(Provided data Opens)

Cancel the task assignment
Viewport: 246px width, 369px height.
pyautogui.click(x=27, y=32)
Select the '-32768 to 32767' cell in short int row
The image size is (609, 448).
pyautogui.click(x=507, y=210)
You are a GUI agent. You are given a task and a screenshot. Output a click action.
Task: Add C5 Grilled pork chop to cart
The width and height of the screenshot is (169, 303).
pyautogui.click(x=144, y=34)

(Provided data Closes)
(Provided data Opens)

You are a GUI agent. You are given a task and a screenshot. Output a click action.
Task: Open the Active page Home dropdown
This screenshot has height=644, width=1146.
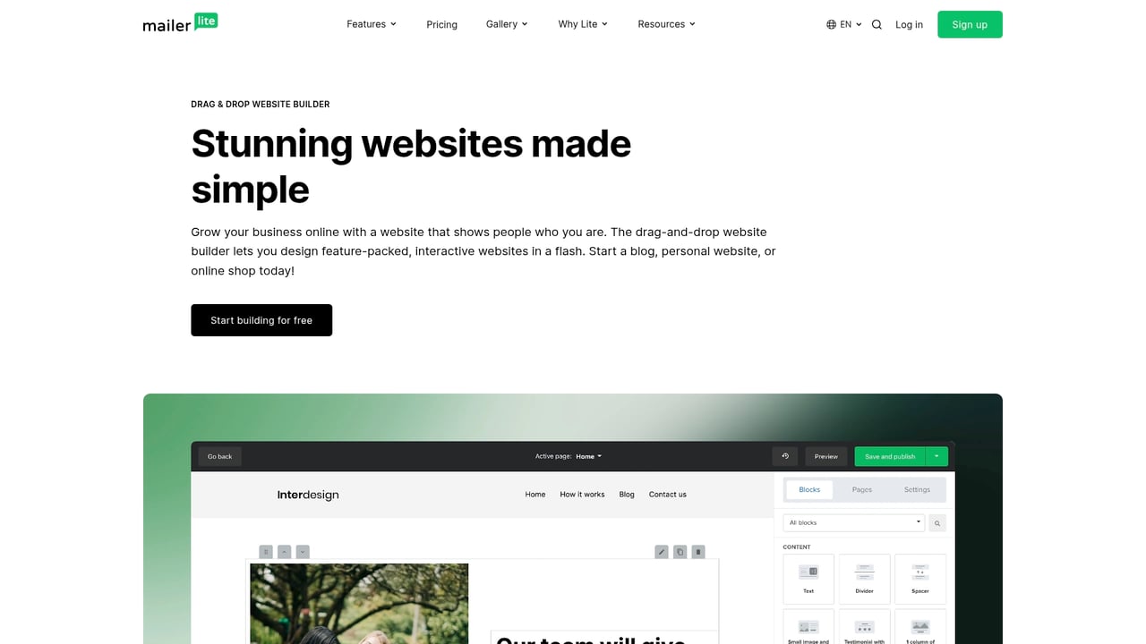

(Provided data Closes)
(Provided data Opens)

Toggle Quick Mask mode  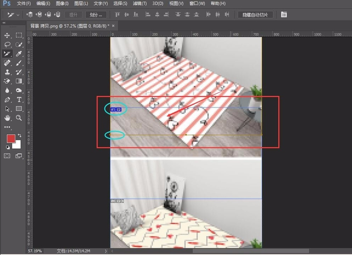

(Provided data Closes)

## [Aim of the task]
Lines wanted from the listing above: the line with "Task: Open the Active page Home dropdown" up to and including the line with "This screenshot has height=644, width=1146.". Please write them out exactly, adding nothing else.

## [Output of the exercise]
Task: Open the Active page Home dropdown
This screenshot has height=644, width=1146.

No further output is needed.